Say how many lines of the listing below include the string "product" and add nothing else.
- - -
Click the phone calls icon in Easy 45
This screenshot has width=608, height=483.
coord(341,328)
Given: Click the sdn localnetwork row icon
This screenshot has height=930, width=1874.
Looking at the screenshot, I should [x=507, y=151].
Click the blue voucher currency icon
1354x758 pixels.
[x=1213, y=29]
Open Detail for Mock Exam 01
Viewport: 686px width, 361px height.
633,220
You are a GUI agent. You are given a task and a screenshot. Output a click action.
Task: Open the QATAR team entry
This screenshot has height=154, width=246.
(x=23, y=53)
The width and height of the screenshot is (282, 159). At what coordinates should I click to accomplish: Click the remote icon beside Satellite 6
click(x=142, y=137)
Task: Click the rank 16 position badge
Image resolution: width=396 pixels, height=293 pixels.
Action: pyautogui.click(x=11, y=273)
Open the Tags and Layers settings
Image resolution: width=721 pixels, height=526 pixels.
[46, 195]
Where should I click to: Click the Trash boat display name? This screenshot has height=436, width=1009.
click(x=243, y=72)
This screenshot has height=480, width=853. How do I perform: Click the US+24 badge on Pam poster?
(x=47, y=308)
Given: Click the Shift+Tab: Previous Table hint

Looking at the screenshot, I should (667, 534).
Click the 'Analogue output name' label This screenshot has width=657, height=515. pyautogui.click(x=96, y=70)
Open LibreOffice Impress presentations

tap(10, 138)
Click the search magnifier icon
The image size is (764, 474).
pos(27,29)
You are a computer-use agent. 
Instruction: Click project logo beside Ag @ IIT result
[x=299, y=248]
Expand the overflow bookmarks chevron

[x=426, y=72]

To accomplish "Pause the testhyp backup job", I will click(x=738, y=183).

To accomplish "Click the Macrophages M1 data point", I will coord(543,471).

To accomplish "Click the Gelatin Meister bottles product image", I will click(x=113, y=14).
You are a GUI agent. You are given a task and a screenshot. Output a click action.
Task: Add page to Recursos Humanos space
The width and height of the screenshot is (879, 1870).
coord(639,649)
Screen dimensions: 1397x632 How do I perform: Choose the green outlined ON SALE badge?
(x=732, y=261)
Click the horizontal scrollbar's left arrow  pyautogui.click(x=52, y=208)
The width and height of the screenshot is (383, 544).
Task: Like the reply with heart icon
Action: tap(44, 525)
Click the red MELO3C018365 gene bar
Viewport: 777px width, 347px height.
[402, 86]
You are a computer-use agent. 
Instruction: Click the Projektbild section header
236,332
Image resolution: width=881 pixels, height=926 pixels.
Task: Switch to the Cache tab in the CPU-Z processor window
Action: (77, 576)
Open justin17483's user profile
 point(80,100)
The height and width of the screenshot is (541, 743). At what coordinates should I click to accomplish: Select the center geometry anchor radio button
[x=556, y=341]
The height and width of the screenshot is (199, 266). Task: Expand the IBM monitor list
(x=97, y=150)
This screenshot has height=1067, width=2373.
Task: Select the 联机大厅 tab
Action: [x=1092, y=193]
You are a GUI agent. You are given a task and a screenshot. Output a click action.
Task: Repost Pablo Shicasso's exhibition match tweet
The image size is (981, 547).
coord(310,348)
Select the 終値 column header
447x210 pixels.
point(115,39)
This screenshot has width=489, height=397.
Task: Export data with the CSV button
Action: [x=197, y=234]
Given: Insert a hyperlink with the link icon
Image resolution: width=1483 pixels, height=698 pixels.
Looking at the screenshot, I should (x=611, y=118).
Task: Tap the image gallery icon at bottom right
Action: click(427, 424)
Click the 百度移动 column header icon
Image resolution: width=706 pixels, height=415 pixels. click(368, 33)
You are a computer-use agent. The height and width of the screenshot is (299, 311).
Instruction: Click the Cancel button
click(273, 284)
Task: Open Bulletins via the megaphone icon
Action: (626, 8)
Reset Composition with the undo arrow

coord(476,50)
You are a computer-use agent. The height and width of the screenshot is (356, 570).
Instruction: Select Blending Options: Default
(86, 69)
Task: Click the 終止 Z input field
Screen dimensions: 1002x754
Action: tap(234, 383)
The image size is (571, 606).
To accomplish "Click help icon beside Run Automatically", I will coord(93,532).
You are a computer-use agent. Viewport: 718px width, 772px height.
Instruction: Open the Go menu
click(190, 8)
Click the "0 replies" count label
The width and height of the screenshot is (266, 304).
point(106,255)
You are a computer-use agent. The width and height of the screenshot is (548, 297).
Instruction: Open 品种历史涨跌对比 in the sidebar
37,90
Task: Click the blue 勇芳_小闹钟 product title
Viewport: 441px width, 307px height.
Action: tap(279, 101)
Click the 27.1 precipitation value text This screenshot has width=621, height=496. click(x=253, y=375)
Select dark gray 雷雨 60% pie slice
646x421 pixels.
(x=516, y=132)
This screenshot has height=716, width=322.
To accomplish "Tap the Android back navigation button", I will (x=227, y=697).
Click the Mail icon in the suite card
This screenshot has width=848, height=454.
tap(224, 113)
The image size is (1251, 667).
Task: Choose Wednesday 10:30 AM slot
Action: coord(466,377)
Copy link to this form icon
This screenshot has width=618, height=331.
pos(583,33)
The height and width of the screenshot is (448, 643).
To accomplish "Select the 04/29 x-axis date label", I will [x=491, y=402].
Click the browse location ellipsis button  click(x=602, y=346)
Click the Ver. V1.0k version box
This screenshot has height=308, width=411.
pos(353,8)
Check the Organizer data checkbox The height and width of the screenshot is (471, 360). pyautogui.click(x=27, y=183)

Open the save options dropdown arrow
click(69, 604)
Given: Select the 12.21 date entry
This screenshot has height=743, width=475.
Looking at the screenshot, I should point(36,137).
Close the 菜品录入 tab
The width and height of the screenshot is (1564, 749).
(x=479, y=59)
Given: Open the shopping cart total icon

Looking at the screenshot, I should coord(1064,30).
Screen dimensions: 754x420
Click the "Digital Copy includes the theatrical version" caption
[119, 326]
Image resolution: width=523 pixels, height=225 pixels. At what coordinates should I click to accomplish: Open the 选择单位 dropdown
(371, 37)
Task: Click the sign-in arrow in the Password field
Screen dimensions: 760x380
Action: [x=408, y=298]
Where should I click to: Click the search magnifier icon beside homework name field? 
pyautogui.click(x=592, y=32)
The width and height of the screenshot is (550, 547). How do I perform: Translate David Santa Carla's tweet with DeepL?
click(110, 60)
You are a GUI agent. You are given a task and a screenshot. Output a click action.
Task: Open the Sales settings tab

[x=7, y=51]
- - -
# WRITTEN ANSWER
2